BM25 is the ranking function behind most keyword search systems. A document scores highly when it contains the query’s terms, especially rare ones, in a short body. The formula normalises for document length and term frequency so scores are comparable across the corpus.

For source code, one adjustment is needed: a tokeniser that understands identifier naming conventions. A standard whitespace tokeniser treats processOrderRefund as one opaque token. A query for Order should match it; a standard tokeniser makes no connection.

import re

CAMEL_BOUNDARY = re.compile(r"(?<!^)(?=[A-Z])")
NON_WORD = re.compile(r"[^A-Za-z0-9_]+")

def tokenise_code(text: str) -> list[str]:
    seen: set[str] = set()
    out: list[str] = []

    def emit(token: str) -> None:
        token = token.lower()
        if token and token not in seen:
            seen.add(token)
            out.append(token)

    for raw in NON_WORD.split(text):
        if not raw:
            continue
        emit(raw)
        is_mixed_case = any(c.isupper() for c in raw) and any(c.islower() for c in raw)
        if is_mixed_case:
            for part in CAMEL_BOUNDARY.split(raw):
                emit(part)
        if "_" in raw:
            for part in raw.split("_"):
                emit(part)
    return out

Applied to processOrderRefund, this emits the original token lowercased, then process, order, refund as CamelCase parts. Applied to MAX_RETRY_COUNT, it emits max_retry_count, then max, retry, count as snake_case parts. The all-uppercase guard prevents the CamelCase pass from running on screaming-snake constants, which would otherwise produce single-letter noise.

Deduplication through seen matters: identifiers combining both conventions produce overlapping splits without it, inflating the corpus term frequencies.

Build the index over the same chunks the embedding index uses, with the same IDs. The fusion step requires that all lanes refer to the same underlying symbol by the same identifier.

from rank_bm25 import BM25Okapi

tokenised_corpus = [tokenise_code(chunk.text) for chunk in chunks]
bm25 = BM25Okapi(tokenised_corpus)

def keyword_search(query: str, top_k: int = 50) -> list[str]:
    tokens = tokenise_code(query)
    scores = bm25.get_scores(tokens)
    ranked = sorted(
        zip([c.id for c in chunks], scores),
        key=lambda x: x[1],
        reverse=True,
    )
    return [chunk_id for chunk_id, score in ranked[:top_k] if score > 0]

rank_bm25 is adequate for codebases up to a few hundred thousand chunks. For larger collections, an on-disk inverted index (Whoosh, Tantivy, Elasticsearch) handles the scale without changing anything in the fusion layer.

The code graph

The code graph stores symbols as nodes and relationships as typed edges: CALLS, IMPLEMENTS, EXTENDS, USES. It is built from the same symbol extraction that produced the chunks in the previous article.

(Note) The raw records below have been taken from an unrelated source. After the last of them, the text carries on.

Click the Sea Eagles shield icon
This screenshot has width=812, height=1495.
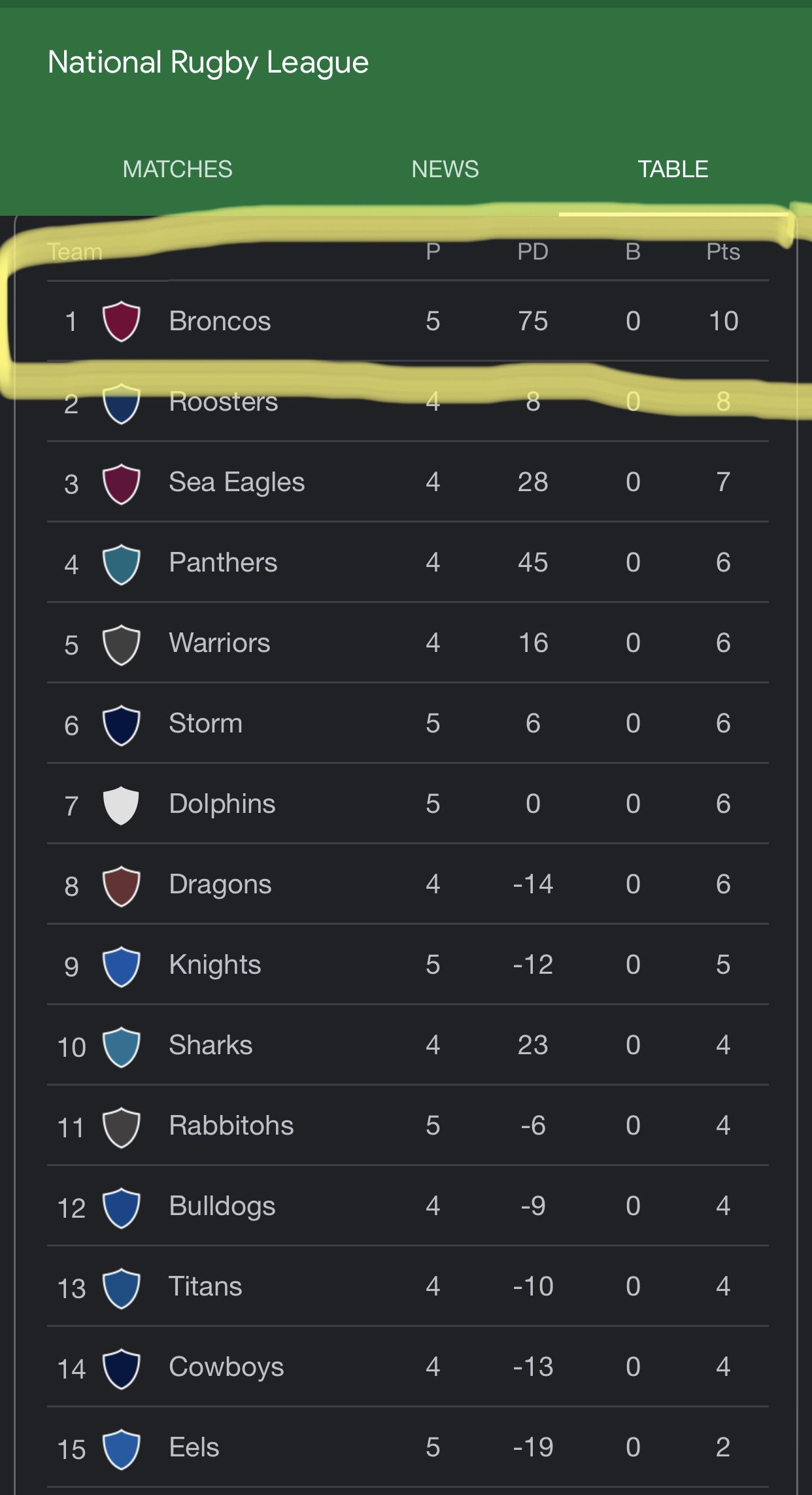[121, 483]
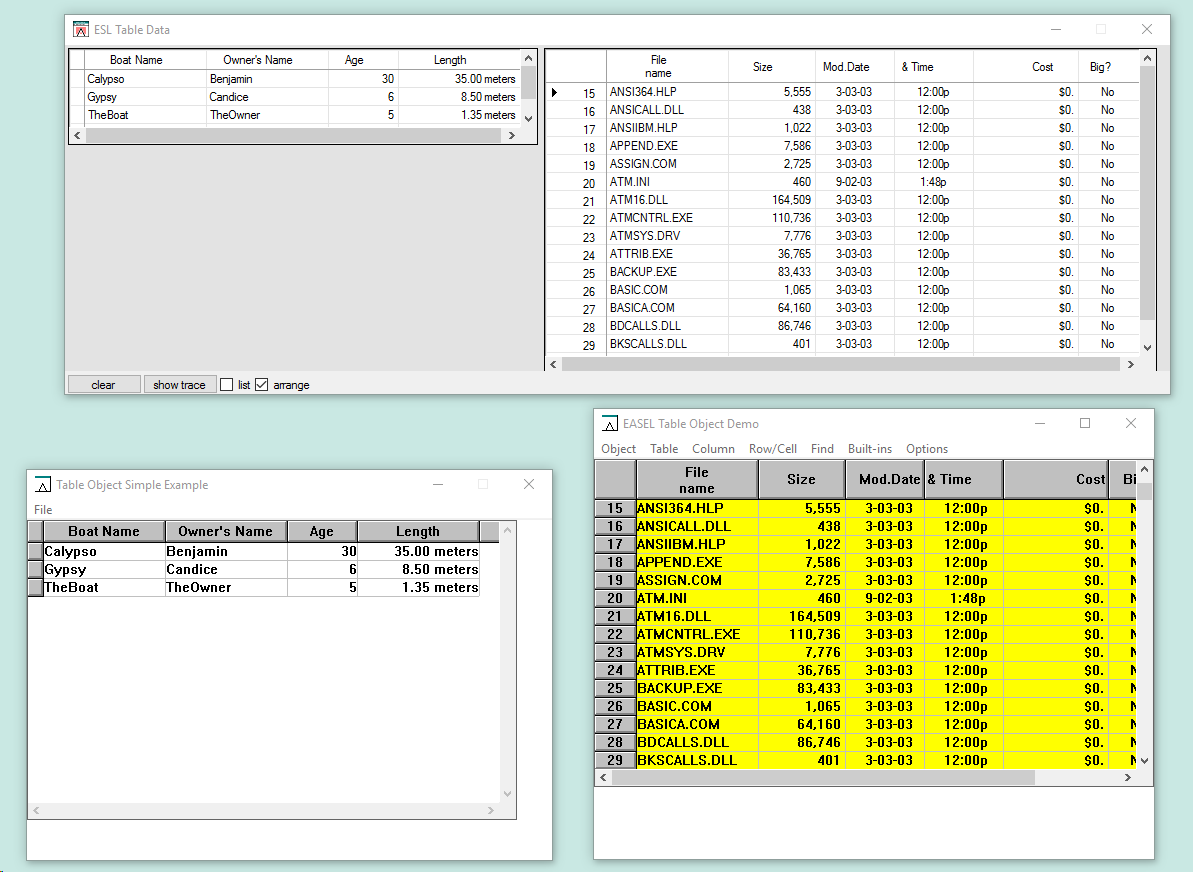Enable the list checkbox
Image resolution: width=1193 pixels, height=872 pixels.
(x=227, y=385)
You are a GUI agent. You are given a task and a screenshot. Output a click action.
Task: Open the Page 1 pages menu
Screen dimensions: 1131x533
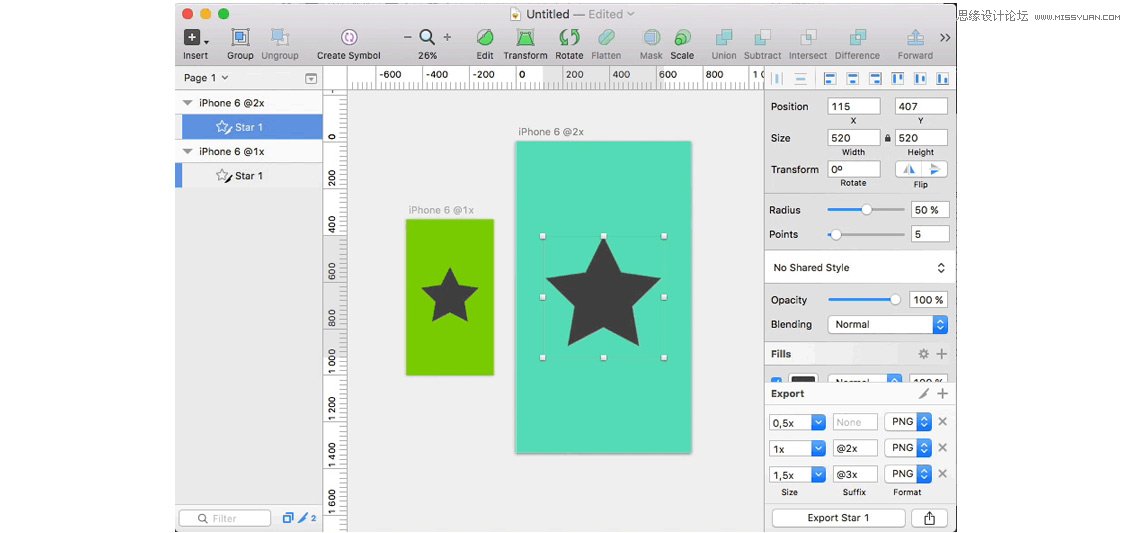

Querying it for a structural question is a depth-limited traversal from a seed node:

def graph_search(
    seed_fqn: str,
    edge_types: list[str],
    direction: str = "incoming",
    depth: int = 2,
    top_k: int = 50,
) -> list[str]:
    visited: set[str] = set()
    frontier = {seed_fqn}
    results: list[str] = []

    for _ in range(depth):
        next_frontier: set[str] = set()
        for node in frontier:
            neighbours = graph.neighbours(
                node, edge_types=edge_types, direction=direction
            )
            for neighbour in neighbours:
                if neighbour not in visited:
                    visited.add(neighbour)
                    results.append(neighbour)
                    next_frontier.add(neighbour)
        frontier = next_frontier
        if len(results) >= top_k:
            break

    return results[:top_k]

A query for “what calls validateSession?” runs graph_search("com.example.auth.validateSession", ["CALLS"], direction="incoming", depth=1) and returns the complete set of direct callers. Depth 2 returns callers-of-callers. The graph does not rank these; the fusion step handles ordering.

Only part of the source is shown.